Records from a data collection
_____
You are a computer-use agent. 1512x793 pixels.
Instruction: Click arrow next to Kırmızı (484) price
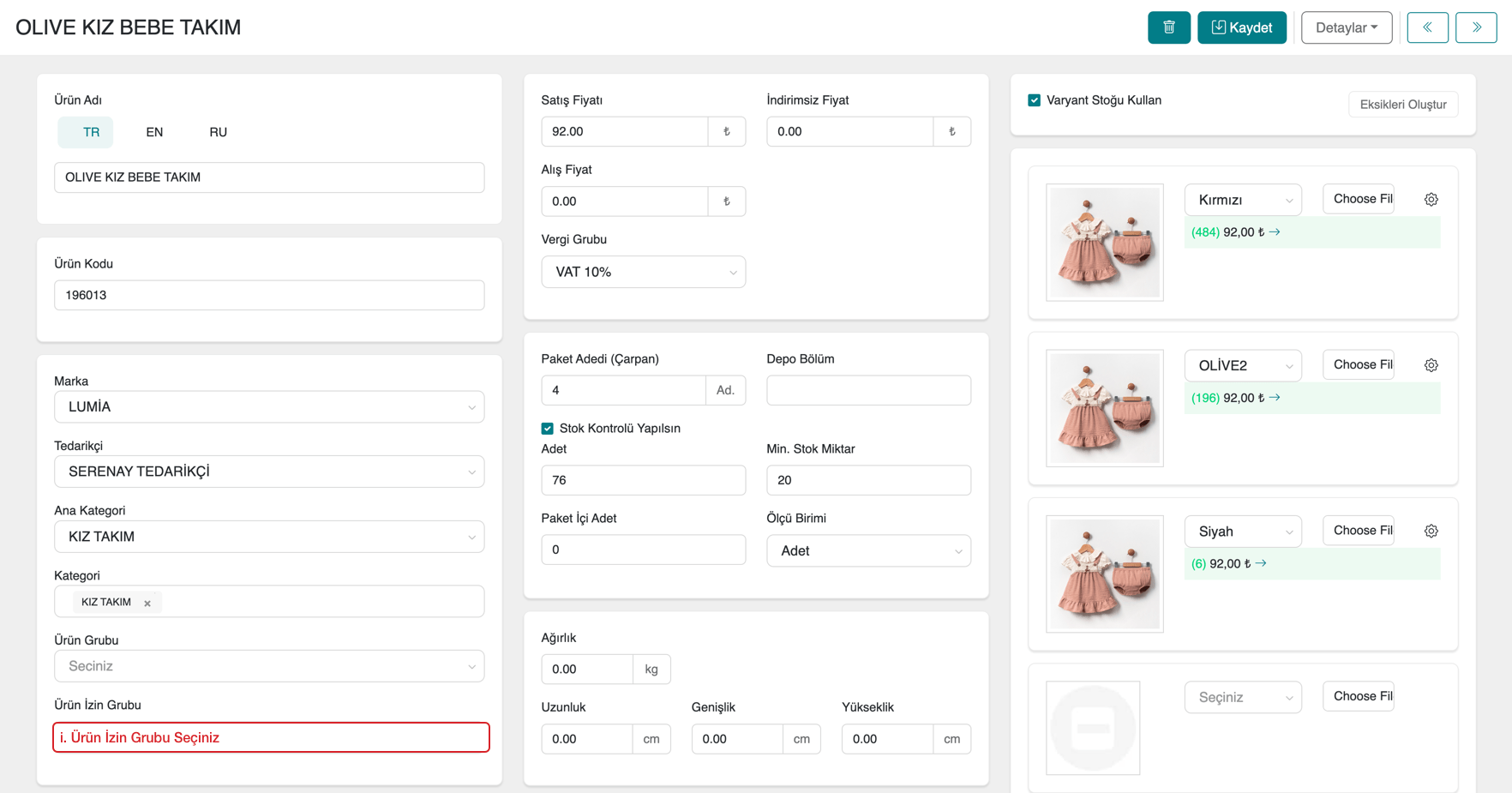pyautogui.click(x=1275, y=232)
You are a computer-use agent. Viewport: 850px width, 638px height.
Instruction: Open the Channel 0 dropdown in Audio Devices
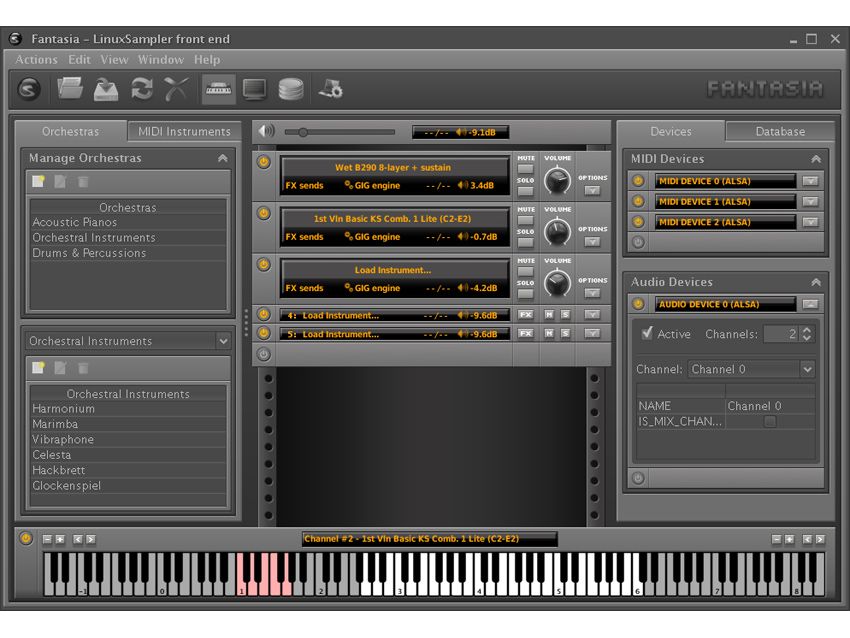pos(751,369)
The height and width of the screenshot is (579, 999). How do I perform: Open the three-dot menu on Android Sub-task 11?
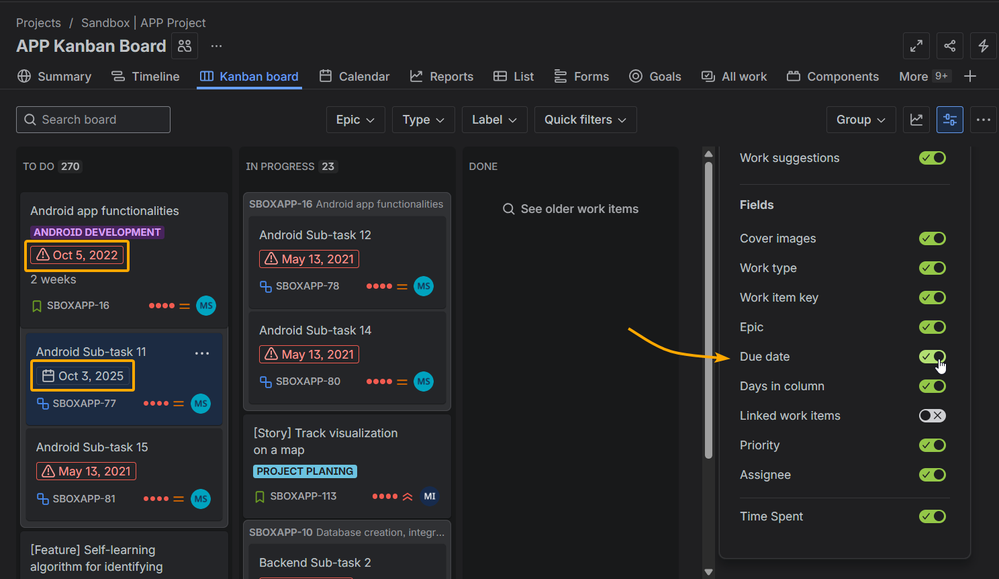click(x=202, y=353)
_____
Pictures stay out of this copy. Retype exactly the lines from the one with "The height and" through the last line of the data, both ends included, and nothing more.

**Solution to this exercise**
The height and width of the screenshot is (579, 999). How do I perform: Open the three-dot menu on Android Sub-task 11?
click(x=202, y=353)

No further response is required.